▸ **Work order**
Pull out every line with the word "will" from the entries below.

▸ **Input material**
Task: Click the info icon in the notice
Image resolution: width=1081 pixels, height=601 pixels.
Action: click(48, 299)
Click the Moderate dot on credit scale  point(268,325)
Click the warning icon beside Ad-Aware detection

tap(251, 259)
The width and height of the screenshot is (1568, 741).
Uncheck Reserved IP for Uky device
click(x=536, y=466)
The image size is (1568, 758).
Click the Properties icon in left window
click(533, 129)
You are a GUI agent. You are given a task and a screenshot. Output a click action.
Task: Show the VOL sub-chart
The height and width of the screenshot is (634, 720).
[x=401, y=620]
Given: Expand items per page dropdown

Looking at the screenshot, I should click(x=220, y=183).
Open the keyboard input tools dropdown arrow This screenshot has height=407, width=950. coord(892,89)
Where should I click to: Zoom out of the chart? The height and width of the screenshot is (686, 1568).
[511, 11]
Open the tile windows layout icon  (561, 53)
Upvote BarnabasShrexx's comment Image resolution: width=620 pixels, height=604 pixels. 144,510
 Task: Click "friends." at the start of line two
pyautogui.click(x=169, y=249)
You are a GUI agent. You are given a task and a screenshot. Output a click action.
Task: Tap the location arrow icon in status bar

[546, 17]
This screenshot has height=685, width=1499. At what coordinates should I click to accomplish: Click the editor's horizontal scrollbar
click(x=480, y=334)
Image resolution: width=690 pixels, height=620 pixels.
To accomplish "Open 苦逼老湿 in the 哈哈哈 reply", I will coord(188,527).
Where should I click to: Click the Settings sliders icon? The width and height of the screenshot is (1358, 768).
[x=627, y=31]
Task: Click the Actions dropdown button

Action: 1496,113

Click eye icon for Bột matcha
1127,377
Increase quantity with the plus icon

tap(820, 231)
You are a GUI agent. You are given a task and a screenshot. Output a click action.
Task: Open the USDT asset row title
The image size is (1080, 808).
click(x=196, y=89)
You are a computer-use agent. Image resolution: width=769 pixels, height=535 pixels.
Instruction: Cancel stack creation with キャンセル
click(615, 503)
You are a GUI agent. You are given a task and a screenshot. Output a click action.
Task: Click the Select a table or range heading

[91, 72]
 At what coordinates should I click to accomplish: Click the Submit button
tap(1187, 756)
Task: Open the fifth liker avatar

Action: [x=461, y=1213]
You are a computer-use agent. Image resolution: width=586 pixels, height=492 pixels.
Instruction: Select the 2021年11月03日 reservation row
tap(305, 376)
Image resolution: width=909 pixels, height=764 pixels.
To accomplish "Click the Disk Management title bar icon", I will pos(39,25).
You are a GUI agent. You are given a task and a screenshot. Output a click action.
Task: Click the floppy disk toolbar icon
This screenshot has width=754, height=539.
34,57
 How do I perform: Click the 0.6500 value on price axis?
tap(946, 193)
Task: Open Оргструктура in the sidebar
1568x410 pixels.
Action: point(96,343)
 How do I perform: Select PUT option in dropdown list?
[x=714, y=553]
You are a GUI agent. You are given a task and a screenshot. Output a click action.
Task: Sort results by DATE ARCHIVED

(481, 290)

▸ **Your response**
To accomplish "Open 苦逼老湿 in the 哈哈哈 reply", I will coord(188,527).
To accomplish "Click the Disk Management title bar icon", I will pos(39,25).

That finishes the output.